Armenia’s Leadership: Selling Out Artsakh to Stay in Power

Armenia’s Leadership: Selling Out Artsakh to Stay in Power

By Levon Baronian

The Armenian government’s rush to finalize a peace agreement with Azerbaijan ahead of COP29 is not a product of naiveté or a misguided belief in diplomacy. It is an outright betrayal of the Armenian people, orchestrated by leaders who are willing to sacrifice national interests in order to cling to power. President Vahagn Khachaturyan’s comments about the need to abandon Armenian “dreams” in favor of pragmatism reflect a chilling alignment with the rhetoric coming from Ankara and Baku. For decades, these regimes have twisted history to paint Armenians as the aggressors in the Nagorno-Karabakh conflict. Now, Khachaturyan, like Prime Minister Nikol Pashinyan before him, seems determined to hand over Artsakh on a silver platter.

Khachaturyan’s claim that peace with Azerbaijan is necessary to move beyond the “warlike situation” that has defined Armenia for years is nothing more than a thinly veiled attempt to justify a treacherous capitulation. His language echoes the very propaganda that Azerbaijan and Turkey have used for over 25 years to vilify Armenians and justify their expansionist ambitions. Both nations have long worked to rewrite the history of Artsakh, casting Armenians as aggressors while they carried out ethnic cleansing and destruction of Armenian heritage. Armenia’s current leadership is now complicit in this distortion of truth, abandoning the 100,000 Armenians displaced from their ancestral homeland in Nagorno-Karabakh.

This is not about peace; it is about survival for an administration that has lost its way. Khachaturyan and his allies are not negotiating out of a desire for stability or reconciliation—they are doing whatever it takes to stay in power. Since Pashinyan’s rise to leadership, the Armenian government has steadily dismantled the country’s ability to resist Azerbaijani aggression. Pashinyan’s so-called “Velvet Revolution” has proven to be anything but a victory for the Armenian people. Instead, it has delivered Artsakh to Azerbaijan, fulfilling Baku’s long-standing goal of depopulating the region of its Armenian inhabitants. The peace agreement being pushed now is the final nail in the coffin for Artsakh’s autonomy and the rights of its people.

Khachaturyan’s cynical attempt to align Armenia’s future with international events like COP29 is a disgraceful betrayal. The Armenian government is aiding Azerbaijan in its efforts to whitewash its crimes, using the peace talks to provide legitimacy to a regime that continues to oppress and violate basic human rights. Azerbaijan has spent the past year building new settlements for Azeris in Nagorno-Karabakh, while Armenian refugees struggle to find stability in their own homeland. Yet, instead of standing up for these displaced Armenians, Khachaturyan is offering them empty promises and vague reassurances while rushing into a deal that will only benefit Azerbaijan.

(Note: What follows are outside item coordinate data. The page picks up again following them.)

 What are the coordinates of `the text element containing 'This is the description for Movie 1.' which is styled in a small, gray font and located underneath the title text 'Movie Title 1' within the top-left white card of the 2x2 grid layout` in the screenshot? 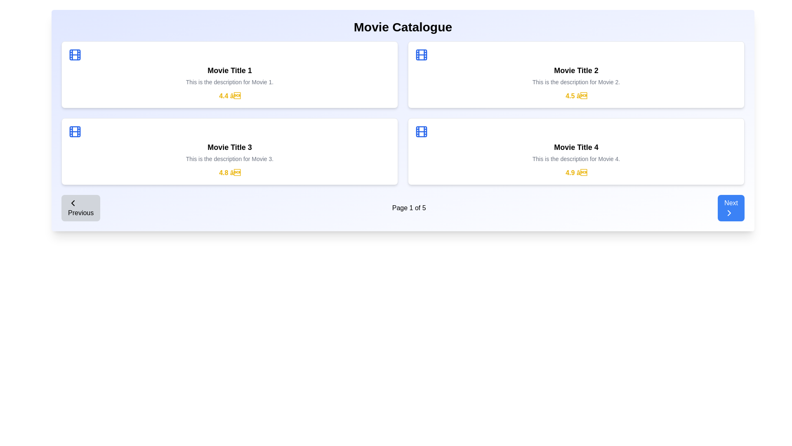 It's located at (229, 82).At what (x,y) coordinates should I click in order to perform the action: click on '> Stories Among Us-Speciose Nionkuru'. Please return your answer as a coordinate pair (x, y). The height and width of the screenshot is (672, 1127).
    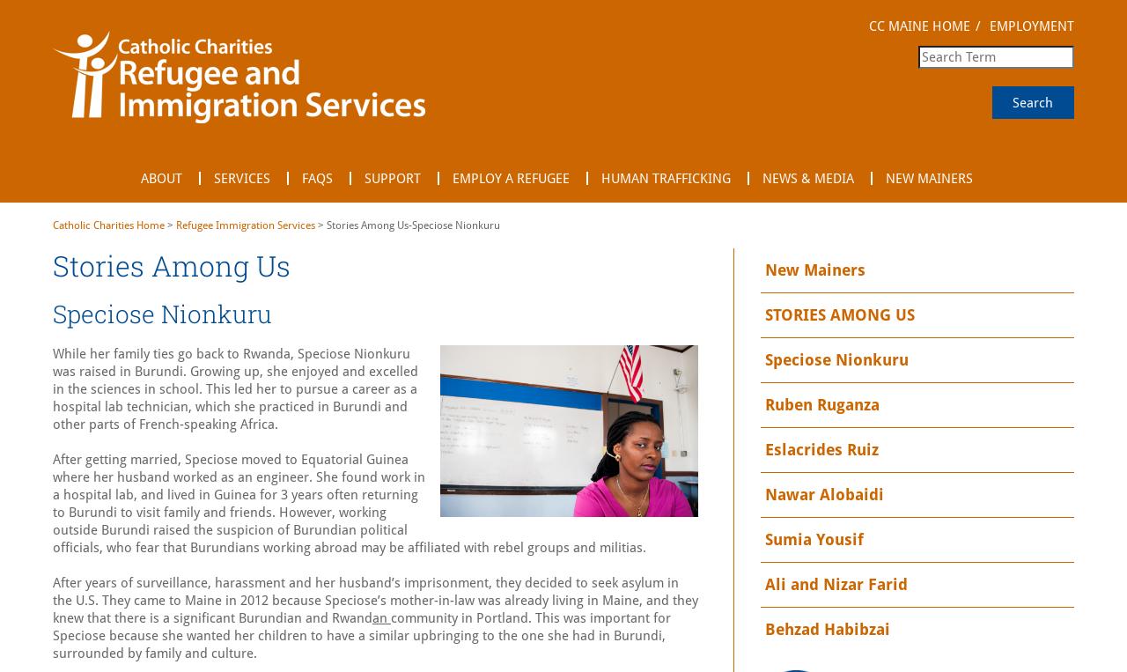
    Looking at the image, I should click on (406, 224).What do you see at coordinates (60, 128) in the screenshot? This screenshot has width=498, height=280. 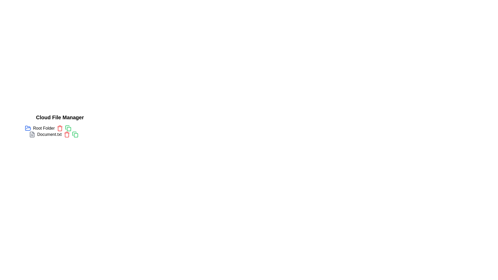 I see `the trash can icon button located to the right of the 'Root Folder' text` at bounding box center [60, 128].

The Armenian government’s betrayal runs even deeper when considering the ongoing detention of Armenian prisoners of war in Azerbaijan. Khachaturyan himself admitted that the issue of POWs is not part of the immediate peace agenda. How can a peace agreement be considered legitimate when it ignores the fate of these men and women who have been tortured and abused in Azerbaijani prisons? This deliberate omission reveals the Armenian leadership’s willingness to sacrifice not only the displaced people of Artsakh but also the very soldiers who defended their homeland. It is a clear signal that Khachaturyan and his government are not negotiating for peace—they are negotiating for their own political survival.

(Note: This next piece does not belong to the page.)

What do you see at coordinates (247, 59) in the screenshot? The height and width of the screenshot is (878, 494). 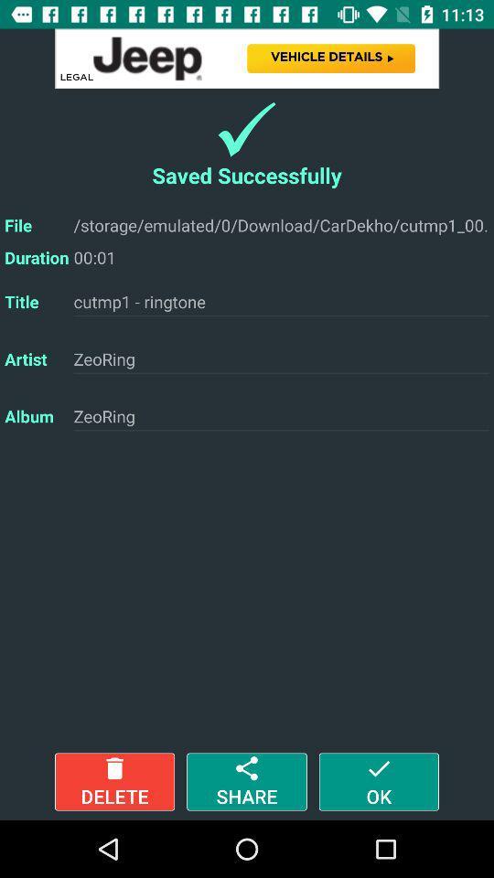 I see `advertisements website` at bounding box center [247, 59].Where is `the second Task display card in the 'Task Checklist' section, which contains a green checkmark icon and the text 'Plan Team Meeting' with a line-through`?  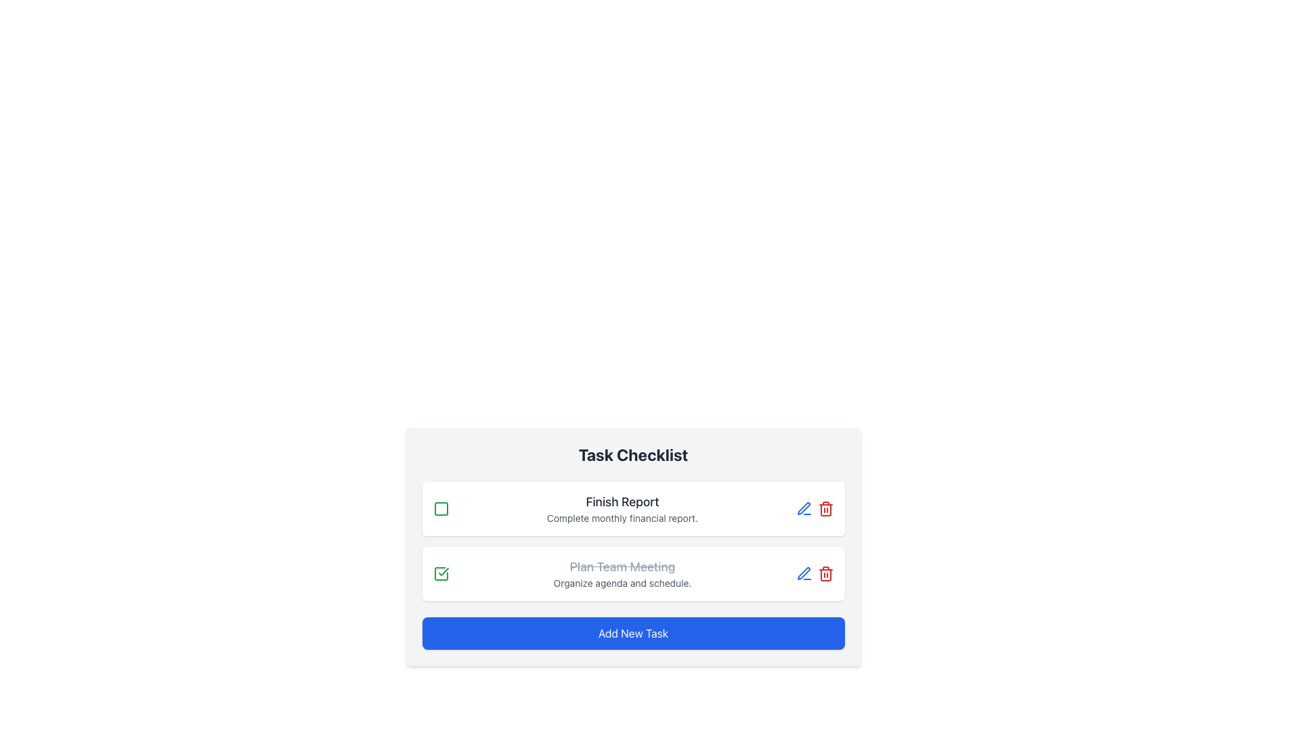 the second Task display card in the 'Task Checklist' section, which contains a green checkmark icon and the text 'Plan Team Meeting' with a line-through is located at coordinates (632, 574).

What we are witnessing is not pragmatism; it is treason. Armenia’s leaders are actively collaborating with Azerbaijan to rewrite history and erase Armenian presence from Artsakh. Pashinyan’s revolution, which promised hope and change, has instead paved the way for the complete surrender of Armenian lands. The rhetoric from Yerevan increasingly mirrors that of Ankara and Baku, both of whom have long viewed the destruction of Artsakh as essential to their regional dominance. Khachaturyan’s talk of abandoning “dreams” is nothing more than an admission of defeat, delivered under the guise of diplomacy.

It is time to call this what it is: the Armenian government is selling out its people, not for peace, but for power. Khachaturyan and Pashinyan have abandoned the principles of justice, self-determination, and national sovereignty. By aligning with Azerbaijan ahead of COP29, they are enabling Aliyev to present himself as a statesman on the world stage, all while the wounds of Artsakh’s destruction remain fresh. The Armenian people must not allow this betrayal to go unchecked. True peace cannot be built on a foundation of lies, repression, and the abandonment of our national identity.

Armenia’s future cannot be dictated by those who seek only to protect their own political careers. The country’s leadership has proven that it is willing to sacrifice anything—its history, its land, and its people—in exchange for a few fleeting moments of international recognition. But the Armenian people deserve better than leaders who are content to sell out their own nation. If we do not hold them accountable now, we will lose not only Artsakh but the very soul of Armenia itself.